Comme le remarquait la journaliste de Libération Cécile Daumas, « dans un monde à l’arrêt, où les certitudes se trouvent bouleversées, des intellectuels de tous horizons s’emparent des questionnements suscités par la pandémie en cours. Entre crise du modèle néolibéral, réhabilitation du care et réflexions sur l’après »

Le problème reste de s’entendre sur les règles de ce temps nouveau. À ce jeu, chaque intellectuel avance ses propres pions, indexés à ses chevaux de bataille personnels, portant sur des enjeux climatiques, économiques, sociaux, démocratiques, éthiques ou géopolitiques… Dans ce magma de textes dispersés, il serait certes possible de reconnaître que beaucoup des questions soulevées ne sont pas forcément neuves en elles-mêmes. Et qu’elles ne font en réalité que prolonger des débats déjà anciens. L’historien Enzo Traverso estime par exemple que « cette pandémie globale n’a rien révélé de nouveau ». « Elle a seulement poussé à leur paroxysme une série de tendances qui ont été décrites au cours de ces dernières années. Par exemple, le fait que les frontières entre le biologique et le politique deviennent de plus en plus floues. C’est le triomphe du biopouvoir théorisé par Foucault (…) De même, tous les travaux sur l’écologie politique nous expliquent depuis des années que les écosystèmes à l’intérieur desquels nos civilisations se sont succédées ne sont plus en mesure de s’autoréguler, et qu’on ira vers une multiplication de crises et de pandémies (…) Enfin, le virus ne fait qu’amplifier les inégalités qui sont à la base de l’économie néolibérale».

“Le fait que les frontières entre le biologique et le politique deviennent de plus en plus floues. C’est le triomphe du biopouvoir théorisé par Foucault.”

Reliés à des sujets de réflexion déjà balisés, la majorité des textes produits durant le confinement traduisent pourtant une forme d’accélération et de radicalisation d’hypothèses, de diagnostics et de critiques circulant depuis plusieurs années dans le champ intellectuel.

La crise du modèle néolibéral

La critique du modèle néolibéral – en particulier ses contradictions les plus profondes quant à la valeur accordée à la vie -, nourrit une immensité d’interventions. Beaucoup de sociologues et philosophes insistent sur le fait que la gravité de ce virus n’est pas liée uniquement à sa létalité, ni à sa contagiosité, mais aussi, selon le politiste Laurent Jeanpierre, « à la capacité des systèmes de santé d’accueillir des patients nombreux en état grave pour des périodes de deux semaines environ ». « Le capitalisme néolibéral, qui valorise en principe le « capital humain » comme pièce cardinale de la valorisation économique, se montre incapable, par aveuglement idéologique, d’entretenir les conditions d’entretien de la vie ».

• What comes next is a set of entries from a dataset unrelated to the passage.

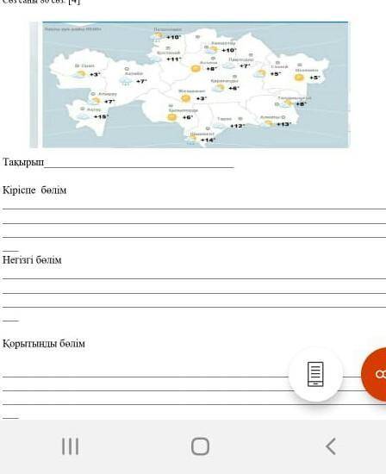
Task: Tap the sun icon at Zhezkazgan +3°
Action: point(185,98)
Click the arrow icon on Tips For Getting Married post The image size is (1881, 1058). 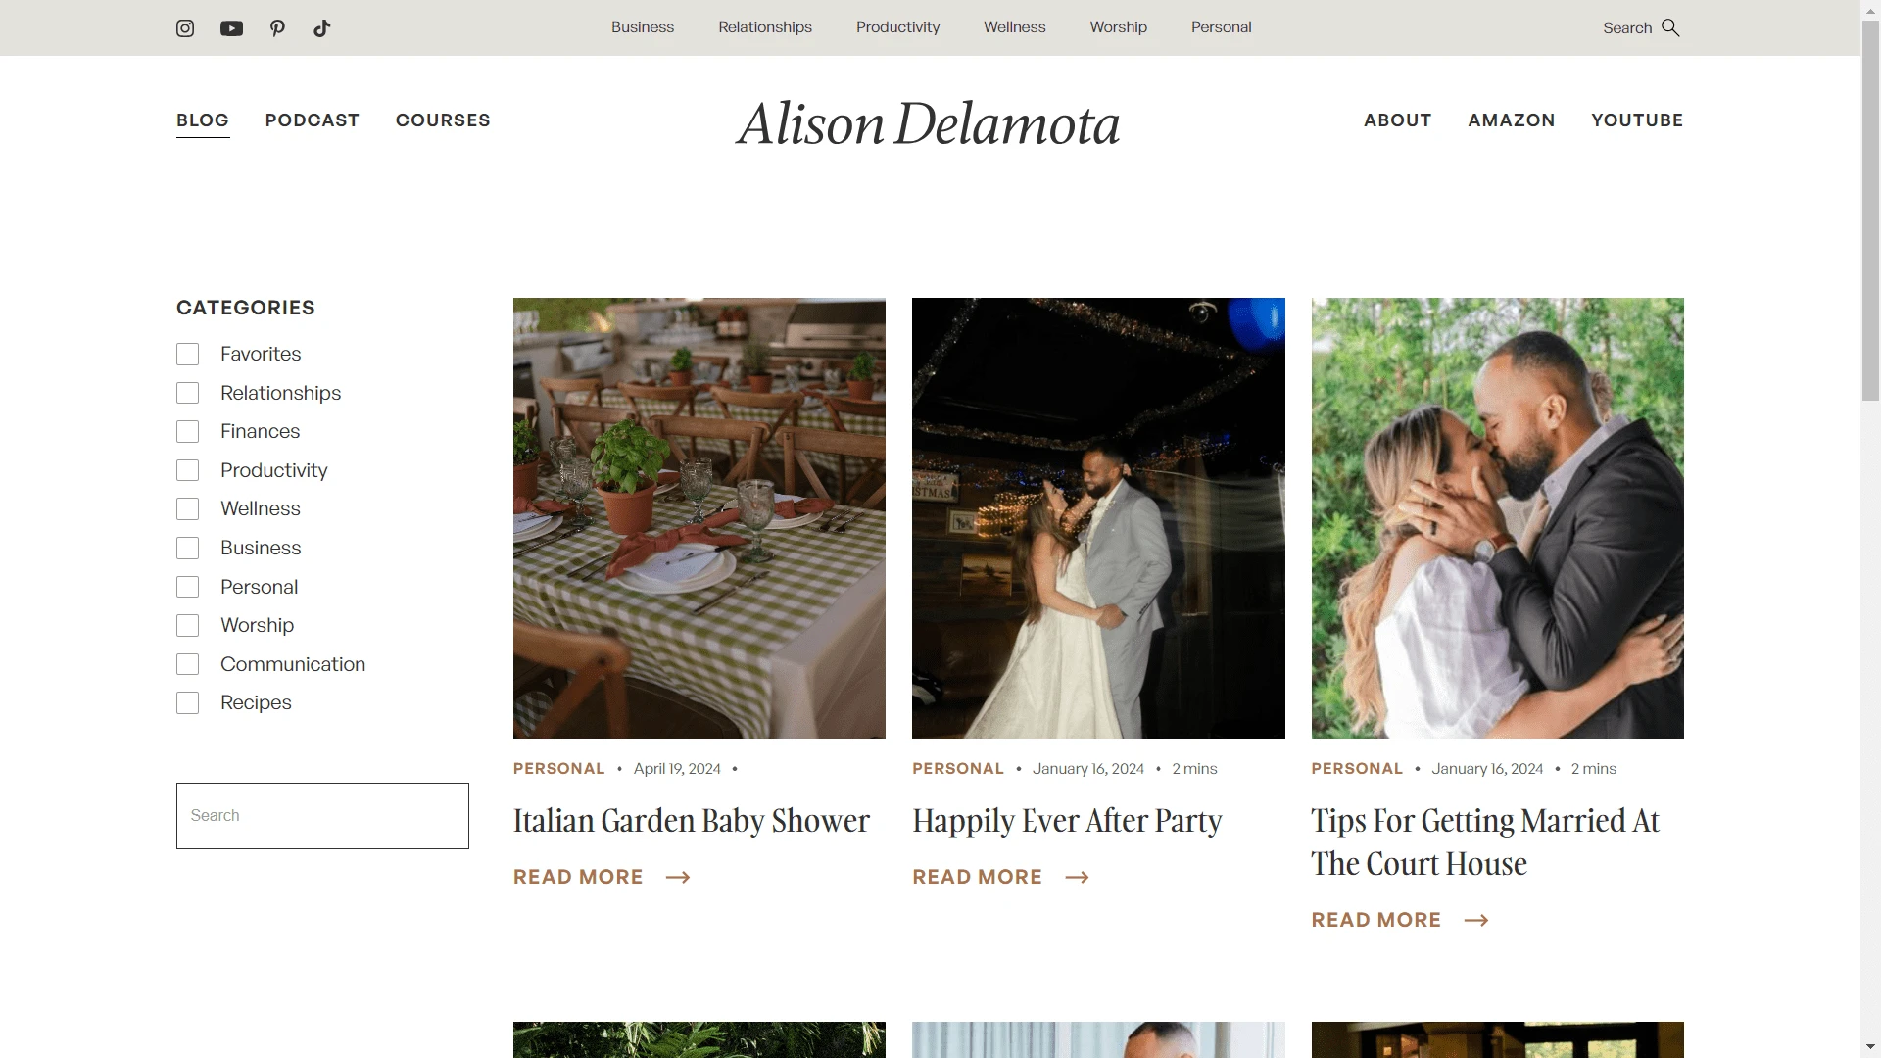1475,919
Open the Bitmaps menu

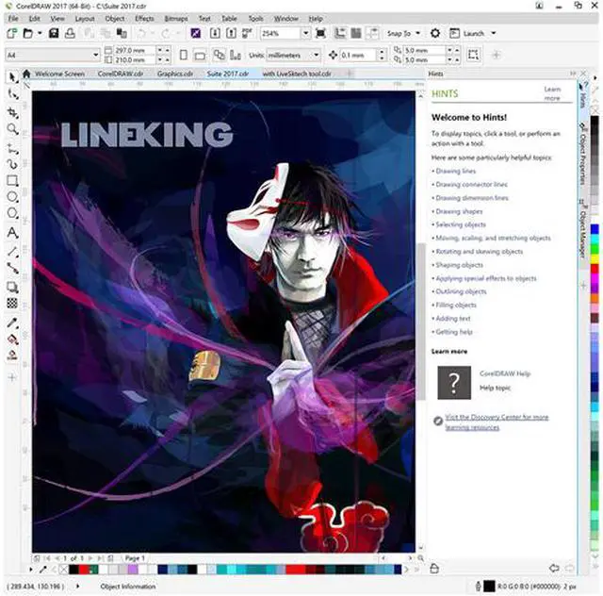[173, 18]
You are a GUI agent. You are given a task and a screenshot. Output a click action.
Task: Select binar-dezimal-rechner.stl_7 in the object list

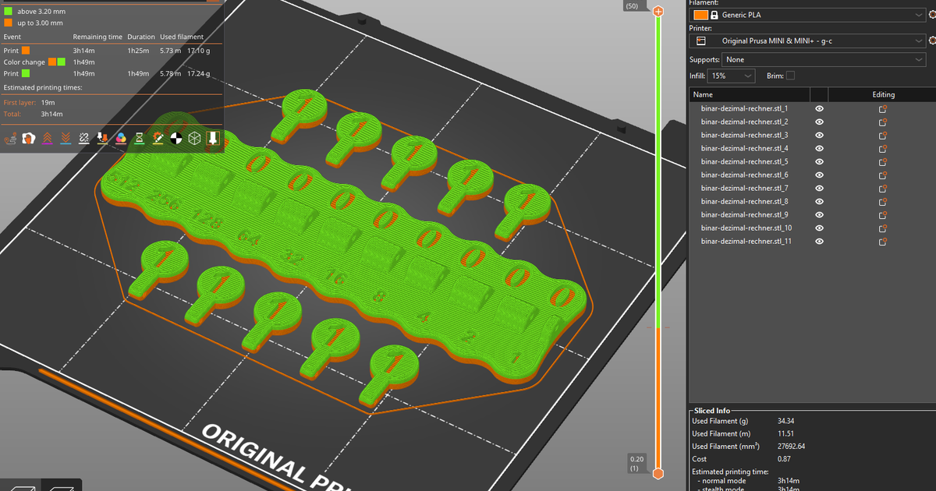(x=743, y=188)
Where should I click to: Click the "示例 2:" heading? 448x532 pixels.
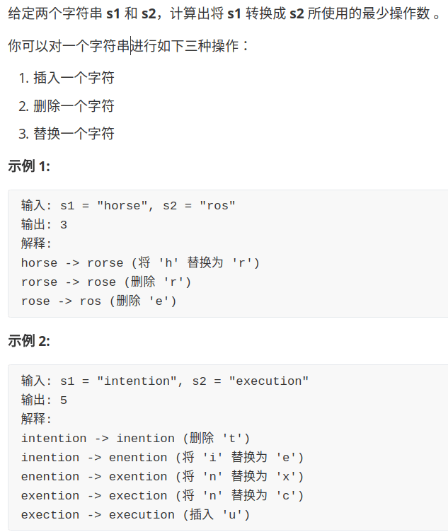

L’économiste Frédéric Lordon rappelle sur son blog comment avant même l’épidémie le pouvoir macronien maltraitait ceux qu’il considère aujourd’hui comme des héros : les personnels médicaux, urgentistes, aides-soignants…
Un constat également valable pour le cas américain, comme l’analyse la philosophe Judith Butler, regrettant que Donald Trump défende la vision capitaliste de la crise sanitaire, et laisse augurer une exacerbation tragique des inégalités socio-économiques dans l’accès aux soins. Des solutions qui commençaient pourtant à s’esquisser avec Bernie Sanders avant son retrait de la course à la présidentielle .
L’une des manières de prendre acte de la crise du modèle néolibéral tient à l’impréparation de l’Etat lui-même. Beaucoup de chercheurs reviennent à l’occasion de la gestion de la pandémie sur les carences des Etats, en particulier de l’Etat français. Les sociologues Olivier Borraz et Henri Bergeron dénoncent le manque de coopération, de coordination, de transparence de l’Etat et de sa technostructure

Cette incurie et impréparation gouvernementales rappelle comment la faillite du système de santé reste au cœur du problème, comme le soulignent les sociologues Michel Callon et Pierre Lascoumes : selon eux, le combat des adversaires du principe de précaution, principe pourtant inscrit dans la Constitution, a ralenti la réaction face à l’arrivée du Coronavirus. L’épidémie du Covid-19 constitue ainsi un excellent révélateur de l’emprise de l’anti-précautionnisme sur les décisions publiques. « Ce courant intellectuel a pénétré profondément l’espace politico-administratif, en particulier dans le domaine de la santé publique. Et cela d’autant plus aisément, qu’il est compatible avec la volonté politique de réduction des budgets sociaux et de la dette publique. »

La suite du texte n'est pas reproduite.